### Your assignment
Beginning with the first line of the data below, reproduce every line unchanged, ending with the line that holds "Residential For Sale (192, 2315)".

[Items from a dataset]
* * *
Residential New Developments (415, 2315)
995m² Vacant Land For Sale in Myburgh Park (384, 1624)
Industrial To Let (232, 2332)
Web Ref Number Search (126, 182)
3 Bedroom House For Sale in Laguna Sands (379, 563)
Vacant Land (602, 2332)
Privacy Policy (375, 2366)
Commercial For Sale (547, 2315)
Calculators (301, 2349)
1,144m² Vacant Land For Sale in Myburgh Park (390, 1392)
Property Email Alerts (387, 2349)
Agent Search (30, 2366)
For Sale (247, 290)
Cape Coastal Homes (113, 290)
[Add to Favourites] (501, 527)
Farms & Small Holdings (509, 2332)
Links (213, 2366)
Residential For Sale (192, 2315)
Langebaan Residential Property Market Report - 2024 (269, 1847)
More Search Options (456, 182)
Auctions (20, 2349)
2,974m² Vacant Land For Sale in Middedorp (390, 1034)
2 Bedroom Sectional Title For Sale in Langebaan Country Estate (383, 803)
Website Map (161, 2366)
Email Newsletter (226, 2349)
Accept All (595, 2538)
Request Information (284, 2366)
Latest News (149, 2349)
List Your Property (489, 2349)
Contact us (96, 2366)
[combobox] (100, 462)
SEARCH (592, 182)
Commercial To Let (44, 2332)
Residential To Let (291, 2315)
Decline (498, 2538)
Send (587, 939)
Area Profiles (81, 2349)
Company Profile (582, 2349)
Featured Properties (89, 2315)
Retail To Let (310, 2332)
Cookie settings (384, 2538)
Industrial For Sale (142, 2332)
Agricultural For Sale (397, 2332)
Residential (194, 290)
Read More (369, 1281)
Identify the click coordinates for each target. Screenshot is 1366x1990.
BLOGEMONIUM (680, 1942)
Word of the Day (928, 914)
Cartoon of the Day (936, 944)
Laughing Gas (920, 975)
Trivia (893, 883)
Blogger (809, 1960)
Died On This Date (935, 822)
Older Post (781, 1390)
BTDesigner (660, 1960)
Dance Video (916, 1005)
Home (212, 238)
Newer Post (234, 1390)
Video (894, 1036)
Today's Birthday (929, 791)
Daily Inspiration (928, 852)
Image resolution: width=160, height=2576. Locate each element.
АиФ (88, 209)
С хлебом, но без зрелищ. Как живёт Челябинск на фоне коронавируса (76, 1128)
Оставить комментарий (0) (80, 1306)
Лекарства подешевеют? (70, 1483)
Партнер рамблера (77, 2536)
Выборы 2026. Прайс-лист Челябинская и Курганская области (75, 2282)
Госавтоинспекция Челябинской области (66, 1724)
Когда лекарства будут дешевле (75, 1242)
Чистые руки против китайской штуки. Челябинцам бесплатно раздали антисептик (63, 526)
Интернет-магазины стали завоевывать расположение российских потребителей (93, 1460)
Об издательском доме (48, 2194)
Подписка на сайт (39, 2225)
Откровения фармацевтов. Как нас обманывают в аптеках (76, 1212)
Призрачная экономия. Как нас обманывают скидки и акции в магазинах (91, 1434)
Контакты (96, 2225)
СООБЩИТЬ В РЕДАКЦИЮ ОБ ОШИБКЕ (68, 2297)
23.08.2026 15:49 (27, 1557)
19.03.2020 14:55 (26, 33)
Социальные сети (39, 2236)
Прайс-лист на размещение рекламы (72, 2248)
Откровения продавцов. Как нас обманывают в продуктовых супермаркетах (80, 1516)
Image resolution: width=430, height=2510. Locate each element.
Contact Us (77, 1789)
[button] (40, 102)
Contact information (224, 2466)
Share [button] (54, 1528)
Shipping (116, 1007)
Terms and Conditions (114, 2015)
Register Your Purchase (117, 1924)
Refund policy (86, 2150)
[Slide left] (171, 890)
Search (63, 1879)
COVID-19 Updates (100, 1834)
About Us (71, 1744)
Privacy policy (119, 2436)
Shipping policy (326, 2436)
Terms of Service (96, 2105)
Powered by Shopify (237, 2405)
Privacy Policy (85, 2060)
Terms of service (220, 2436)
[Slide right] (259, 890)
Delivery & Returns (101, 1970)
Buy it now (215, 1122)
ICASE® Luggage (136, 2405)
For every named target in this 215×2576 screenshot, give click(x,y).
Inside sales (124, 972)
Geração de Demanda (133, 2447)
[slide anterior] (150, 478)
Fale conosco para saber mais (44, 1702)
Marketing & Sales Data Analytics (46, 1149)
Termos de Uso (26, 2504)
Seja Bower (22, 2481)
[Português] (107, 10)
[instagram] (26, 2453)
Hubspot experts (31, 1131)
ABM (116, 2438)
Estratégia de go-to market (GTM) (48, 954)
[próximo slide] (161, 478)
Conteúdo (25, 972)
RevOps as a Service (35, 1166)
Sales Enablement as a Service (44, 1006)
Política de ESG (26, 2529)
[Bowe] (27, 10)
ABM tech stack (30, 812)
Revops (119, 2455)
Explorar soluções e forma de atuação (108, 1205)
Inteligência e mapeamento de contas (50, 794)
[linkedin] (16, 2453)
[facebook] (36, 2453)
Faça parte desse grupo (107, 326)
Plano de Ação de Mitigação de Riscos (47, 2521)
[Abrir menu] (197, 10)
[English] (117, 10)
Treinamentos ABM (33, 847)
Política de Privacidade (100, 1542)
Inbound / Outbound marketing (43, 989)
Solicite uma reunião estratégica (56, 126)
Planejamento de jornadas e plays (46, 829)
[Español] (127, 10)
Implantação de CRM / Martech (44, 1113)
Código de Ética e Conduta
* * *
### Completed task
Residential New Developments (415, 2315)
995m² Vacant Land For Sale in Myburgh Park (384, 1624)
Industrial To Let (232, 2332)
Web Ref Number Search (126, 182)
3 Bedroom House For Sale in Laguna Sands (379, 563)
Vacant Land (602, 2332)
Privacy Policy (375, 2366)
Commercial For Sale (547, 2315)
Calculators (301, 2349)
1,144m² Vacant Land For Sale in Myburgh Park (390, 1392)
Property Email Alerts (387, 2349)
Agent Search (30, 2366)
For Sale (247, 290)
Cape Coastal Homes (113, 290)
[Add to Favourites] (501, 527)
Farms & Small Holdings (509, 2332)
Links (213, 2366)
Residential For Sale (192, 2315)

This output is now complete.